With every picture left out, give the data below back exactly.

#### Records drawn from a dataset
--

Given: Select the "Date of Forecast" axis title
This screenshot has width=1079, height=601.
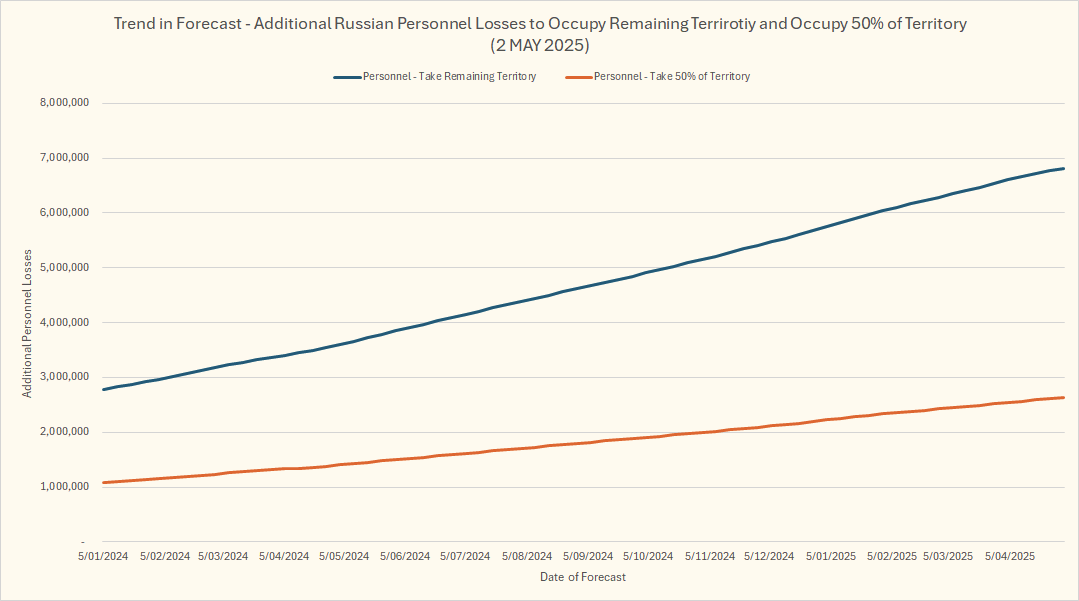Looking at the screenshot, I should pyautogui.click(x=582, y=577).
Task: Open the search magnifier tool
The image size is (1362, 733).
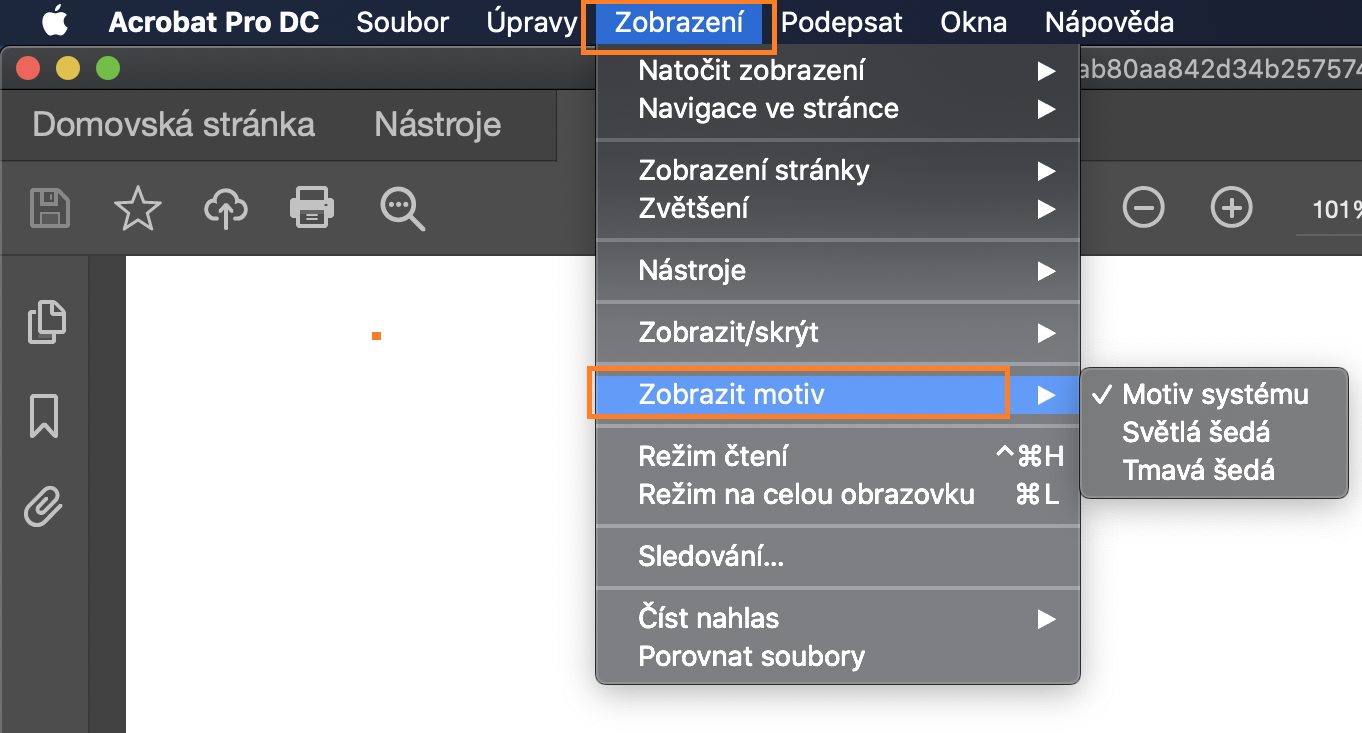Action: pos(401,208)
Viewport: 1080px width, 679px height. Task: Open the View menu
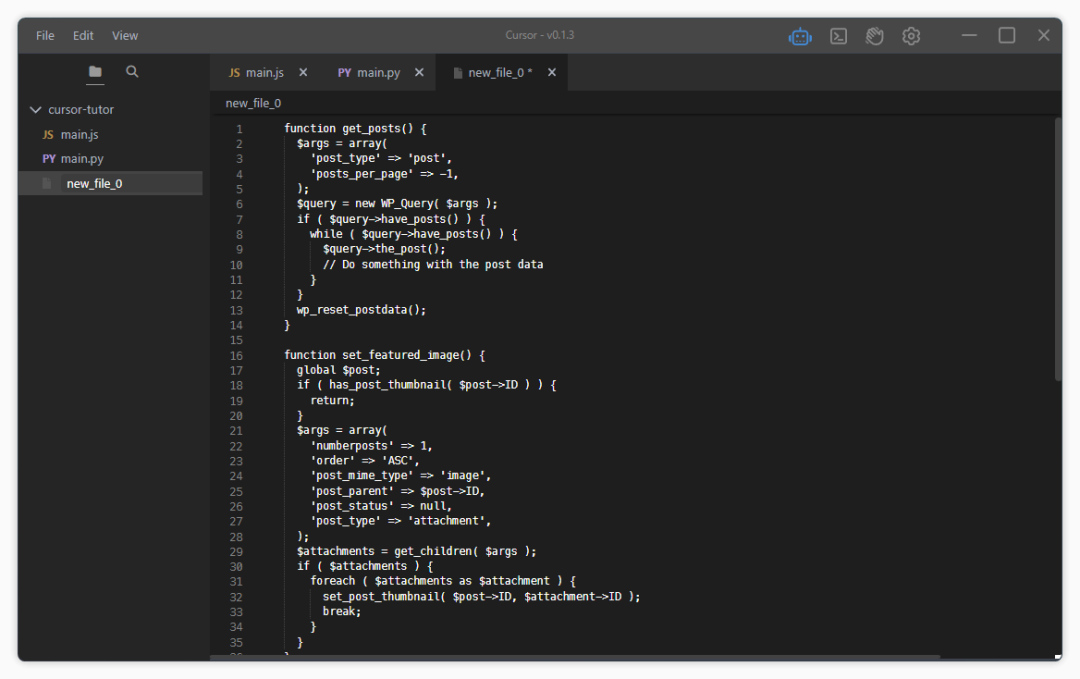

--

#### Response area
Given: Select the "Date of Forecast" axis title
This screenshot has width=1079, height=601.
Looking at the screenshot, I should pyautogui.click(x=582, y=577).
Task: Open the search magnifier tool
The image size is (1362, 733).
Action: pos(401,208)
Viewport: 1080px width, 679px height. Task: Open the View menu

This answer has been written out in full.